_Stored data_.
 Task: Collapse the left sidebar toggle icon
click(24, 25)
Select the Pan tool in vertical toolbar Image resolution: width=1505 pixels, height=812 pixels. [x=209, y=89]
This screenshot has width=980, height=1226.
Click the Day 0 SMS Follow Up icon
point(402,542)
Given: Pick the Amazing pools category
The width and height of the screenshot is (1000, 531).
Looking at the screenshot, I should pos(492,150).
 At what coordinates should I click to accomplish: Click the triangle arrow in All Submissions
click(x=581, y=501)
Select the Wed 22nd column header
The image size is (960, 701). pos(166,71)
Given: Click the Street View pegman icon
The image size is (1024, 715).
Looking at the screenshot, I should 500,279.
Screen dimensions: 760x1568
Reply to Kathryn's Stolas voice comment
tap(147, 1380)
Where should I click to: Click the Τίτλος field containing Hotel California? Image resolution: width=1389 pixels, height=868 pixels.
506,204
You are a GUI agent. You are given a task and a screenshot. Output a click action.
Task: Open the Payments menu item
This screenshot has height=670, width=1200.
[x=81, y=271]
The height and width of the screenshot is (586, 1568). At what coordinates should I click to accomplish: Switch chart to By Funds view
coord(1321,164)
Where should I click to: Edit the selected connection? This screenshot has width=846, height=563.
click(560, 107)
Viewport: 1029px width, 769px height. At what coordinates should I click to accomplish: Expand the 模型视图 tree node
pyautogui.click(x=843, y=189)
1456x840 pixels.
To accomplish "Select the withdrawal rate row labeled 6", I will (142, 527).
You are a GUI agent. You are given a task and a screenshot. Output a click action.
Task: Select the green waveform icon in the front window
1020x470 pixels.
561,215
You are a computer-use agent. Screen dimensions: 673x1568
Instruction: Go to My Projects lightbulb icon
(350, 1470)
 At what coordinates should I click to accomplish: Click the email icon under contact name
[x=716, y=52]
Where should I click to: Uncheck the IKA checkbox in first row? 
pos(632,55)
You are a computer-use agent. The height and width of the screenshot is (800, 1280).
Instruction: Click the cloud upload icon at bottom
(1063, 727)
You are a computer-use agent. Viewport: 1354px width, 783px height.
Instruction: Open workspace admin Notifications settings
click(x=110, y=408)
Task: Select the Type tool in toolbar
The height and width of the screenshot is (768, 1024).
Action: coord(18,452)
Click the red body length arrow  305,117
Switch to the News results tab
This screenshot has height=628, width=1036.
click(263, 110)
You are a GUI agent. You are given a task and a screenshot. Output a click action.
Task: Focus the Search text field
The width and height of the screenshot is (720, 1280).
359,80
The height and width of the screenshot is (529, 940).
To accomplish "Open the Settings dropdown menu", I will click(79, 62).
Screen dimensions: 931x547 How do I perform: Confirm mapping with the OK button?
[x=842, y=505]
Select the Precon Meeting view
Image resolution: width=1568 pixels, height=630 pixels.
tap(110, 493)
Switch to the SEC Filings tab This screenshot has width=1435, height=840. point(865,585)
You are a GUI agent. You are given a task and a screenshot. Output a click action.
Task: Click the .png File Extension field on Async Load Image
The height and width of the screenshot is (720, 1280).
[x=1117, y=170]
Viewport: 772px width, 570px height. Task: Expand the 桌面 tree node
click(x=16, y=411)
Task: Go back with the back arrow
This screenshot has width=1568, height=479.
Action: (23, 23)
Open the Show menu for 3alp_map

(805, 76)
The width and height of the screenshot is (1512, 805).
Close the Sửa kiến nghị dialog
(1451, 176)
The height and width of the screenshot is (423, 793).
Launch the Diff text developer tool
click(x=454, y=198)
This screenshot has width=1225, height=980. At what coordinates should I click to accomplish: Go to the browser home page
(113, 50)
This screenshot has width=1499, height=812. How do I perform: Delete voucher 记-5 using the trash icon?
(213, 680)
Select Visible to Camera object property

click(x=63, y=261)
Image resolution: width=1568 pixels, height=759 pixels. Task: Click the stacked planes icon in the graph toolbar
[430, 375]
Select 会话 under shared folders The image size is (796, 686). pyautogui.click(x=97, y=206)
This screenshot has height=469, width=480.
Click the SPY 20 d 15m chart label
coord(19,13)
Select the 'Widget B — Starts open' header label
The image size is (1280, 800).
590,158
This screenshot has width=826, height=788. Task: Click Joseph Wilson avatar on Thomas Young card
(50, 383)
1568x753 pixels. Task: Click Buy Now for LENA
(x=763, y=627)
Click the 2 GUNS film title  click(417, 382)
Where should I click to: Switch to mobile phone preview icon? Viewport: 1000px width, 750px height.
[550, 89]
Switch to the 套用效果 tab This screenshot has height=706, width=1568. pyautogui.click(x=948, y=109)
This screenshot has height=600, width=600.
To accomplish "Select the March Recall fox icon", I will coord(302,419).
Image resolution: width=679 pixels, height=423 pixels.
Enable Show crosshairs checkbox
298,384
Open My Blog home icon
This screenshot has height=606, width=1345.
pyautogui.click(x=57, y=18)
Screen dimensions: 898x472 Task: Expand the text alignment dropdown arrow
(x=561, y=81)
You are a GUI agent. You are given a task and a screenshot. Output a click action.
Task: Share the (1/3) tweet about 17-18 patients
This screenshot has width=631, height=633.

_GOAL OF THE EXERCISE_. Each line of the entries above that contains "computer" is to be copied.

_EXERCISE ANSWER_.
You are a computer-use agent. Screen dimensions: 673x1568
You are a computer-use agent. The height and width of the screenshot is (800, 1280).
You are a computer-use agent. Viewport: 1354px width, 783px height.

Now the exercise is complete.